Missouri executes man whose innocence seemed possible

At 6:16 pm on February 7th, 2023, Raheem Taylor was pronounced dead. He died of a lethal injection administered at the Bonne Terre State Prison. It was the 3rd such execution in the state of Missouri since November, and the nation’s 5th execution already this year. What makes Taylor’s case so interesting is that he continued to claim innocence up until the very end.

In 2008 Mr. Taylor was convicted for the 2004 quadruple homicide of his then-girlfriend, Angela Rowe, and her three children in Jennings, Missouri, located just 12 miles from St. Louis. Taylor claims that at the time of the murders he was nearly 2,000 miles away in California. The fact that Mr. Taylor made this flight is indisputable and known as fact.

On the morning of Friday, November 26, 2004, Taylor could be seen on several security cameras at St. Louis Lambert National Airport, sporting a pink shirt, dark pants, a cream-colored hat and carrying two black bags on his way to his flight to Ontario, California at Gate 16. Raheem was planning to meet his 13-year-old daughter, Deja, for the first time, which he did in fact do. In fact, Taylor, Deja, and Deja’s mother all claim that while Mr. Taylor was in California he put Deja on the phone with both Ms. Rowe and one of her daughters. This, if true, would alleviate Raheem of any possible wrongdoing, but it was never taken as serious evidence by the prosecution.

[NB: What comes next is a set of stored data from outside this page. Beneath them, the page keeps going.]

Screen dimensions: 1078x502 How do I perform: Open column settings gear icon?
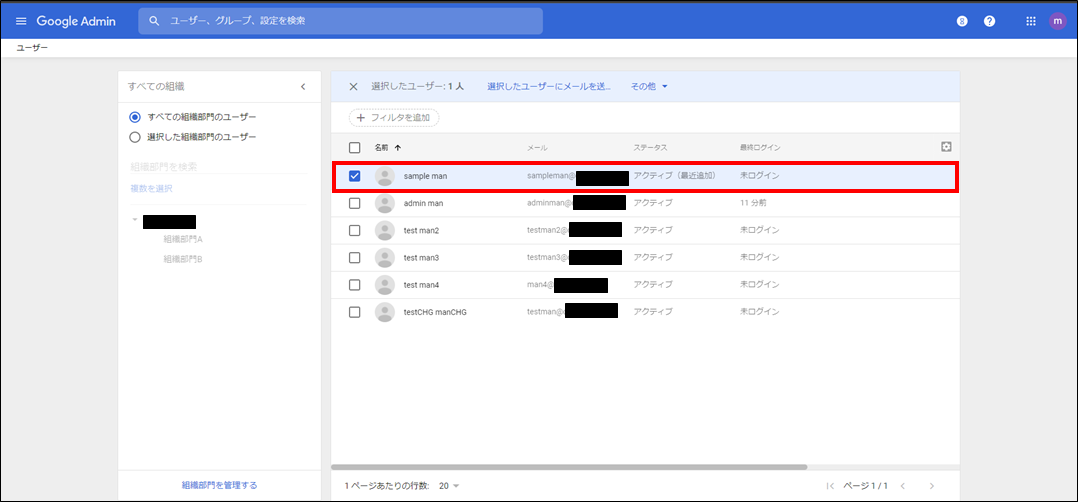[x=946, y=147]
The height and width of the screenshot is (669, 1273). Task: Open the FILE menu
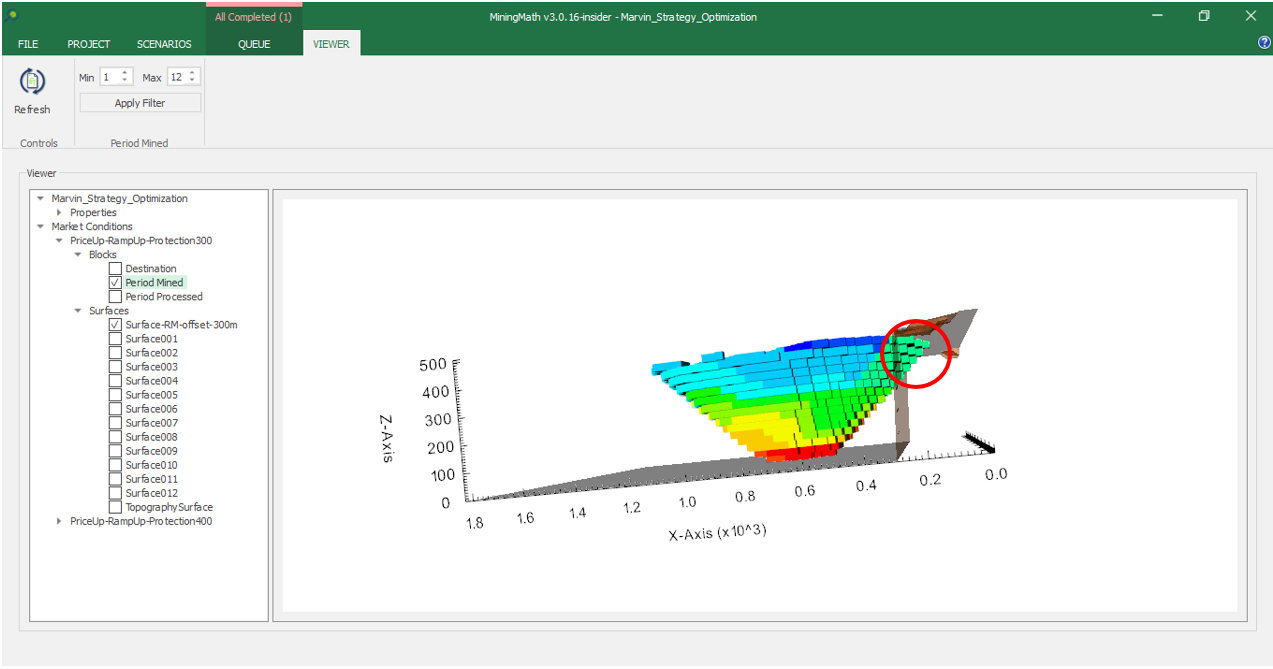28,44
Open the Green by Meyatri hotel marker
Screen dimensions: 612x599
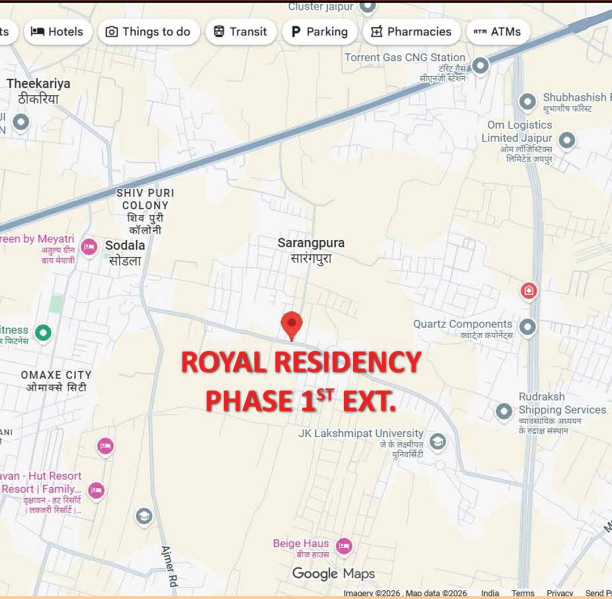(x=89, y=246)
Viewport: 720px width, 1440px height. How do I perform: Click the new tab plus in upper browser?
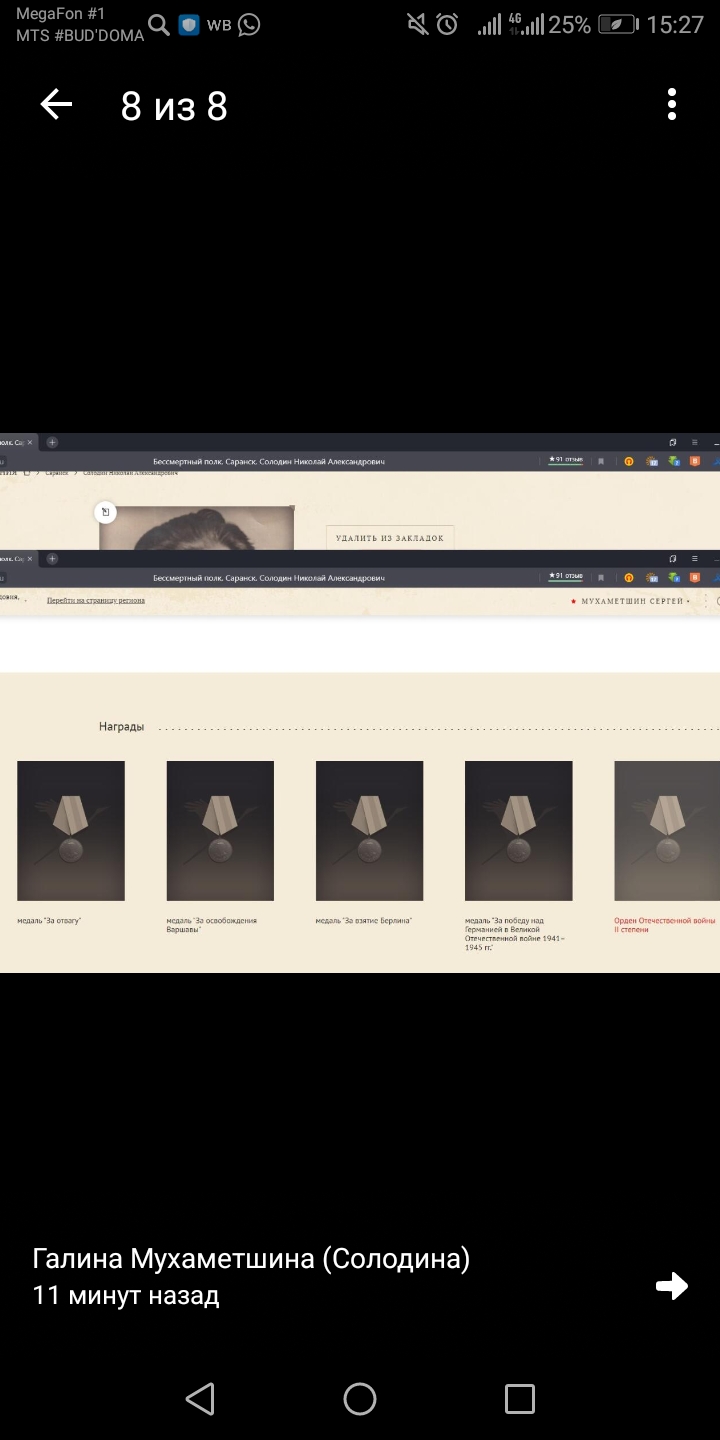coord(52,442)
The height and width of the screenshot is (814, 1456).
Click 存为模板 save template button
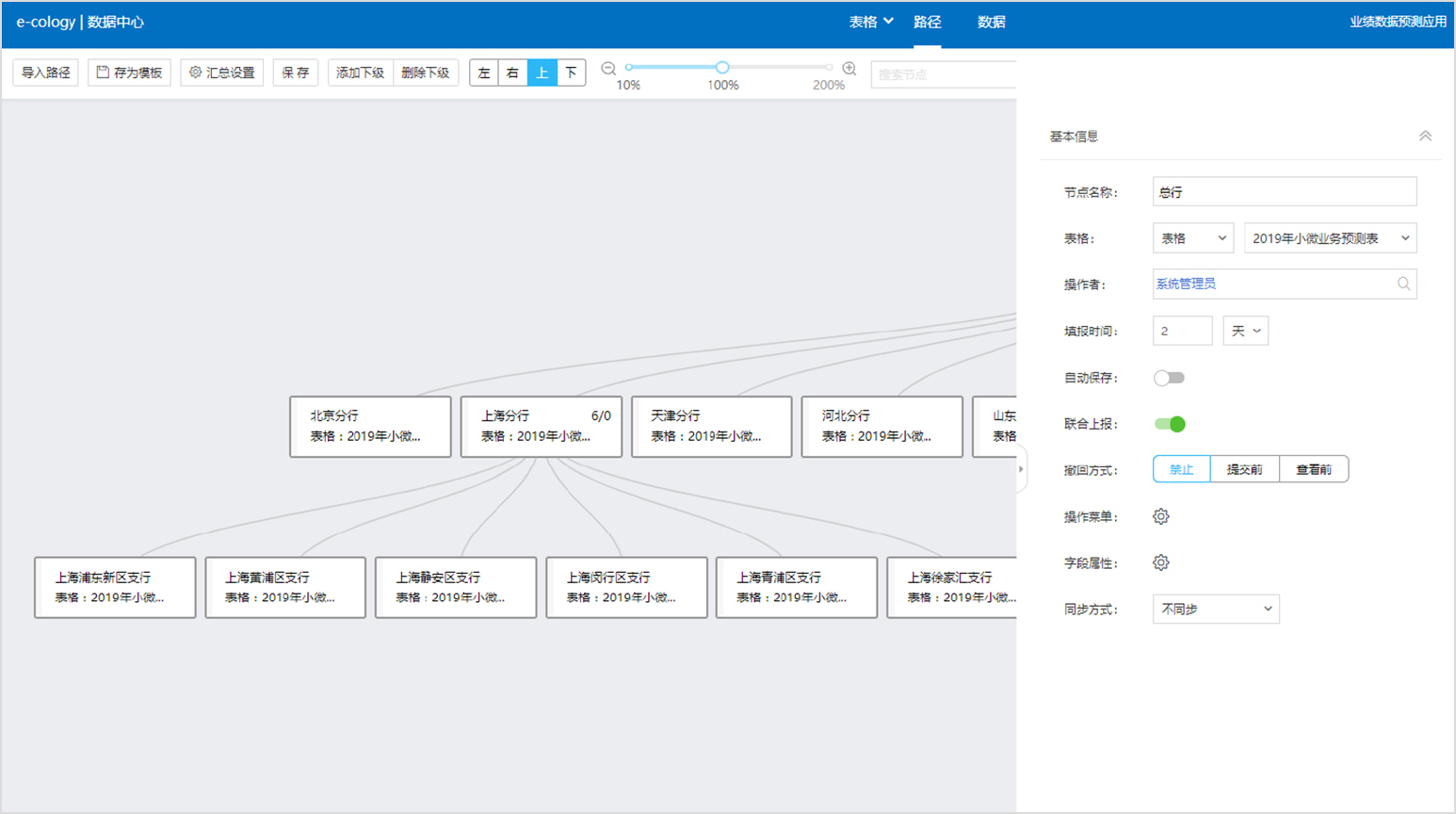[129, 73]
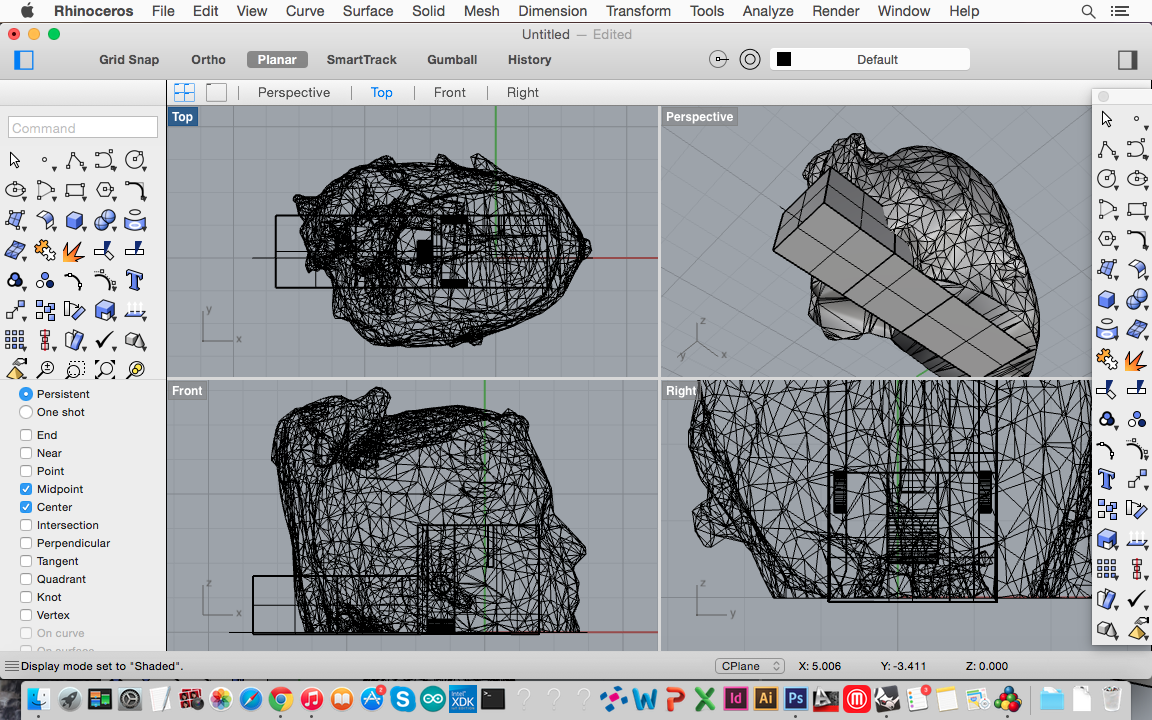Viewport: 1152px width, 720px height.
Task: Enable the End object snap checkbox
Action: click(x=26, y=435)
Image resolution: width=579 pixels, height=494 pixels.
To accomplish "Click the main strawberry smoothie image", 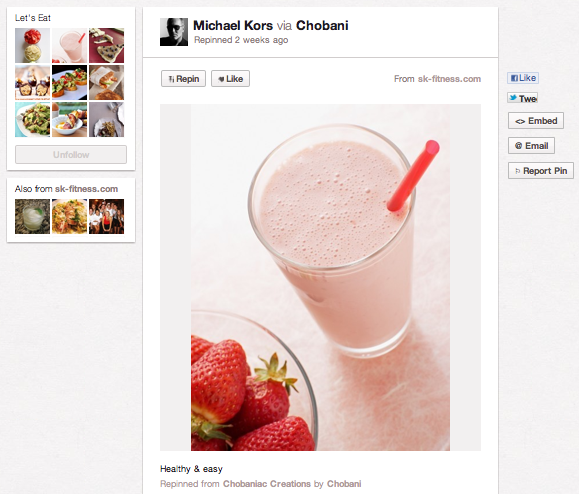I will (x=320, y=277).
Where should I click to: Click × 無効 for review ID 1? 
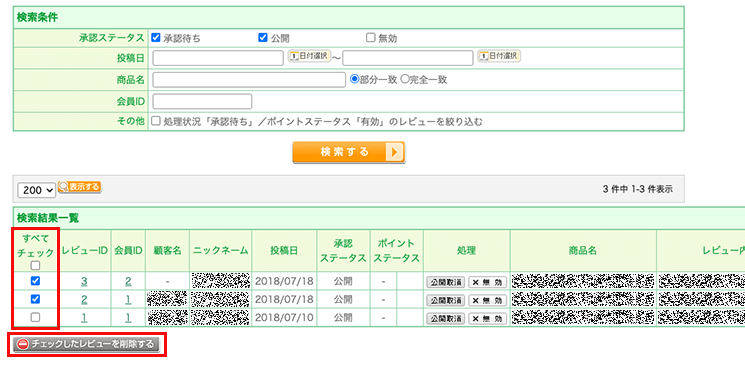(487, 318)
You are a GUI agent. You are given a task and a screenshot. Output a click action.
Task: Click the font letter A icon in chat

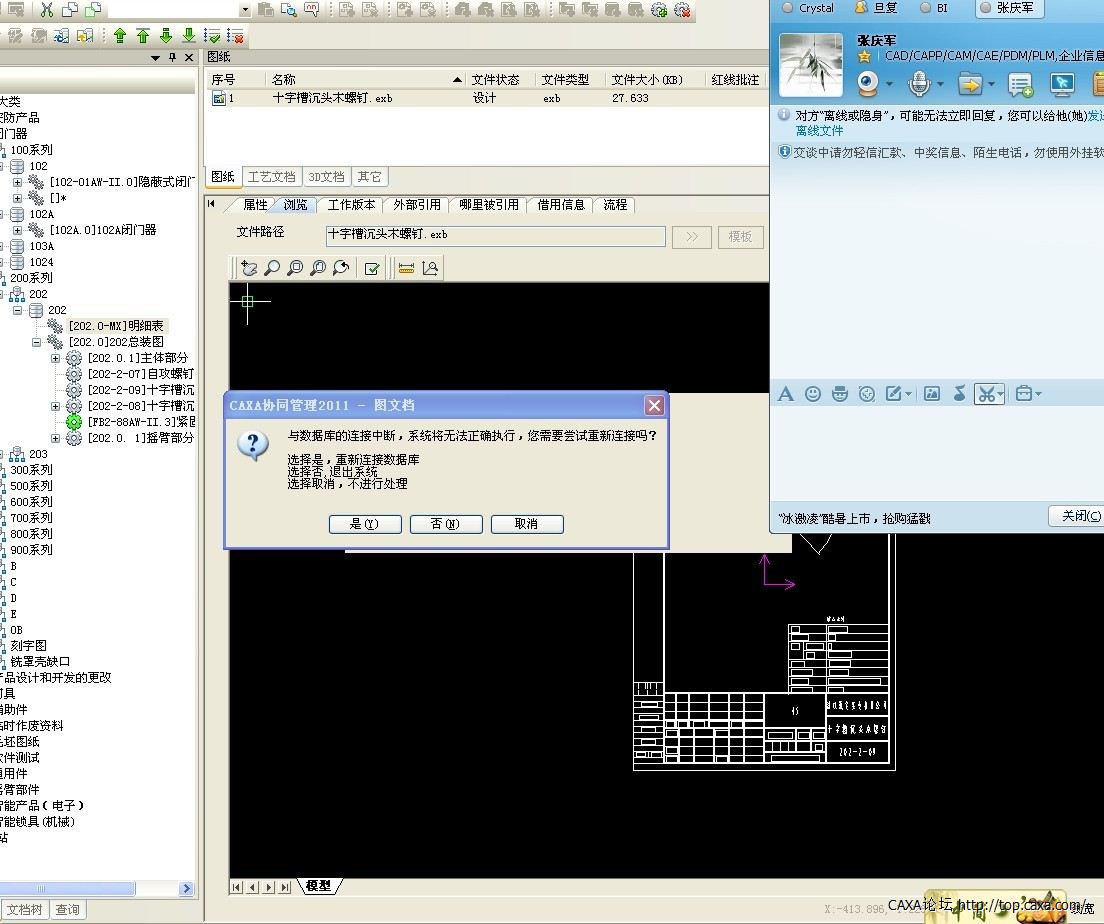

The bodies of Angela Rowe and her three children were discovered by Police at around 6 p.m. on Friday, December 3rd, 2004, after Rowe’s children had not been seen at school all week and the extended family feared the worst. All four victims were covered in blankets with a single gunshot wound to the head. At the scene of the crime, an investigator from the medical examiner’s office, Joseph Lebb, determined that the body of Rowe was in rigor mortis (which can last from approximately 2 – 24 hours after death) and was in the early stages of decomposition.

Outside the house, Rowe’s sister, Gerjuan, told police that the last time she had seen her sister had been last Saturday, the 27th, a full day after Raheem Taylor had taken his flight westward towards California. The following day the bodies were examined and autopsied by coroner Phillip Burch who reported that the victims had been dead for at least a day, but no longer than a week. Raheem Taylor had been out of Jennings for 8 days, nevertheless, he was arrested on December 9th in Kentucky for the murders. The police never pursued any other suspects.

Raheem Taylor had a checkered past to be sure. He had a history of violence, and petty crime, and had spent time in California jail for rape. Still, he had never killed a man, let alone a mother and her three young children. Nevertheless, the police fixated on Mr. Taylor as the one and only possible suspect. In him, they found someone with a list of priors that the larger public would have a hard time sticking up for. For whatever reason, whether it be sloth, racism, ineptitude, or corruption, the police were convinced he was the one. They were so convinced in fact, that they had to manufacture their own evidence.

The prosecution’s case rested on a statement given by Perry Taylor, brother of Raheem, who was arrested two different times in the St. Louis Police Department’s attempt to get him to cooperate, first in New Jersey and the second time back in St. Louis. Perry claims that when arrested in New Jersey he was pulled out of his truck and was physically abused by the arresting officers. In St. Louis, he said that several officers pulled firearms on him and forced him into the back of a police car. Perry Taylor also claimed that at least one of the cops made a threat toward his mother, who was disabled and lived alone. The cops did search her house for any sign of Raheem, in a way that Perry deemed “unnecessary harassment.”

The police eventually did get a statement that fit their story, when after a 3 hour interrogation (which was cut down to a series of clips equaling less than 8 minutes long when shown to the jury in the subsequent trial) Perry told investigators that he had received a call a day or two before Thanksgiving in which his brother told him that he had killed Angela Rowe and her children. When reflecting on this statement two years later Perry said, “Anything I told the police in that video was all coerced…”

Despite the dubious circumstances under which Perry’s statement was obtained, it was still used as the primary evidence of Raheem Taylor’s supposed guilt, alongside testimony by the coroner (who changed his report several years after the fact in order to line up the timeline better for the prosecution). When the trial began, the result was never felt in doubt. The system had its man. Raheem Taylor was going to be named guilty, true or not.

Taylor’s case is but a footnote in the history of the American justice system, but it is one that represents it well. For a system that has long placed retribution over rehabilitation, a swift trial and the death penalty were the only valid forms of punishment fit for Mr. Taylor. Even if he did the crime (which because of the lack of solid evidence described previously, we doubt) there was no valid reason to execute him in the manner that the state of Missouri did.

America has favored Hammurabi’s Code for far too long. It is time as a country, as a people, that we move away from the death penalty and away from our eye-for-an-eye mantra. For the sake of the 1,564 men and women executed since 1970, some innocent and others guilty, it is time we make a change.